North Dakota Oil Patch Sees Exodus of Workers

By Amy R. Sisk, The Bismarck Tribune | September 15, 2020

Killdeer City, N.D., Administrator Matt Oase can’t help but notice that the community’s population is not what it was six months ago, and wonder what that might mean for the 2020 census count.

Apartment complexes are advertising move-in specials such as one month of free rent, a sign that they have rooms sitting empty since oil workers left town after losing jobs.

Entire fleets of pickup trucks, a staple in the oil industry, have idled. At least 20 trucks are parked outside an oil company near Oase’s city office, the Bismarck Tribune reported.

“They have been sitting there a couple months now,” he said.

When the coronavirus pandemic hit, it caused global travel to fall, sending oil demand and prices cratering in March and causing activity to slow down significantly in the Bakken. Those developments prompted layoffs and an exodus of oil workers at an inopportune time amid the 2020 census, which will determine the level of federal aid eligible for Killdeer and every other American community over the next 10 years.

The virus itself made matters worse. Killdeer and other oil patch communities had planned to promote the census by setting up booths at local events where people could fill it out online, but many of those gatherings never materialized this spring and summer.

“All that was scrapped due to the pandemic,” said Oase, who chairs the Dunn County/Killdeer Complete Count Committee.
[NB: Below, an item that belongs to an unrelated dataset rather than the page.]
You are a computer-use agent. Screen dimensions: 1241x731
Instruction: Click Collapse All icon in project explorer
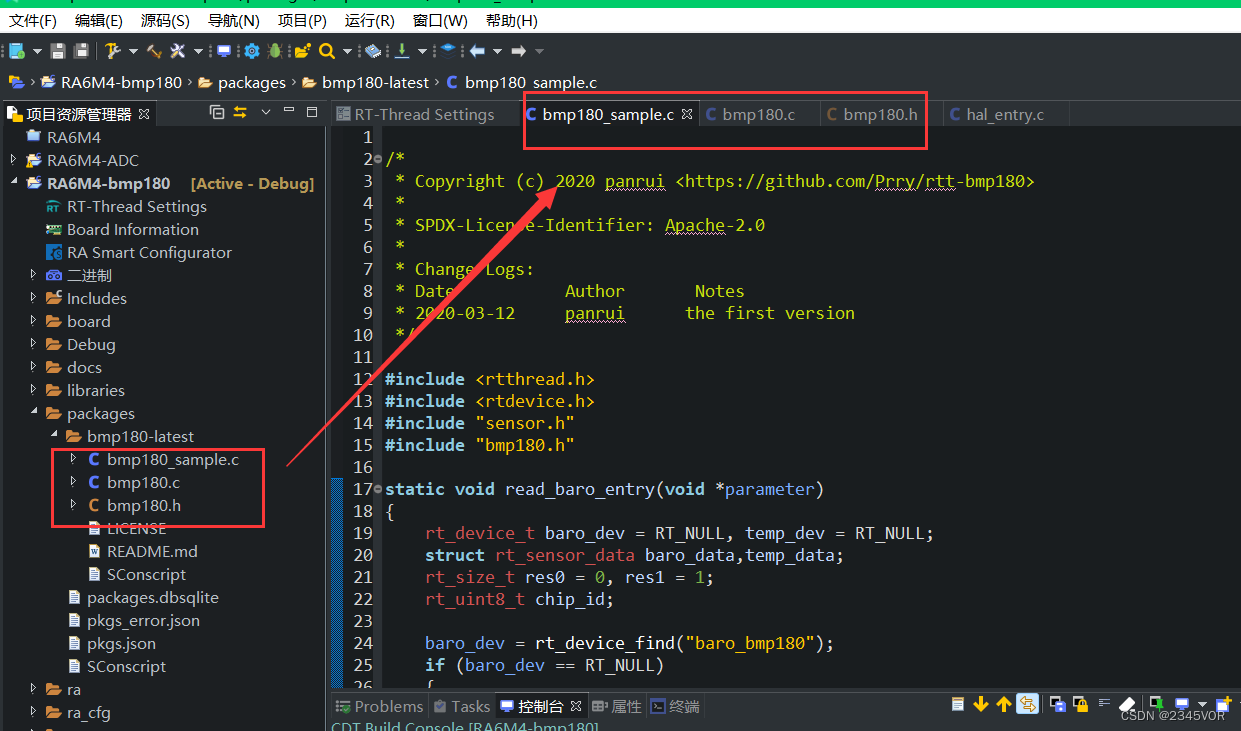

U.S. Census Bureau data show that 52% of Killdeer’s estimated residents have responded to the census, below North Dakota’s overall self-response rate of 64%. The figures are lower in other oil patch communities, including 37% in Watford City and 51% in Williston. The state’s four biggest oil-producing counties range from a 32% rate in McKenzie to 48% in Williams.

Those figures, however, “are probably not a great reflection of our responses,” said Williams County spokeswoman Lindsey Harriman, who co-chairs the county’s complete count committee. A number of factors are at play that could show lower census participation than the reality, she said.

The self-response rate does not include residents whose data is collected by census workers knocking door-to-door, which has taken place over the past month and will continue through September. The Census Bureau provides a statewide figure indicating that those efforts have added a significant number of responses, although it does not break down the data by county. When tallied with the self-response rate, 86% of North Dakotans’ census information has been recorded.

Other factors include a delay in processing information from residents who responded without using the identification number mailed to them this past spring, as well as census forms that went to vacant households, Harriman said.

“We don’t really know,” she said of the true census response rate in Williams County. “All we can say at this point is please still fill it out if you haven’t done it yet.”

The 2010 census failed to account for the explosive population growth experienced in the Bakken over the course of the past decade, and community leaders have been hoping for high census participation this time around.

Still, the nature of some oil jobs — on for a few weeks, off for a few weeks — poses a unique challenge when it comes to the census. Some workers have families in other states that they go home to when they have time off.

Local leaders promoting the census say workers, nevertheless, should be counted in North Dakota if they lived here April 1, 2020, and spent more than half their time in the state.

“We always knew here in oil country that we were going to be up against people getting counted,” Oase said.

The 2010 census recorded 751 residents in Killdeer. Oase was anticipating that at least 1,600 residents might respond this year, but his expectations have dimmed somewhat. Now he hopes to see at least 1,200.

It’s unclear exactly how many people have left the region, but he gauges population changes by tracking city water, sewage and garbage bills and school enrollment.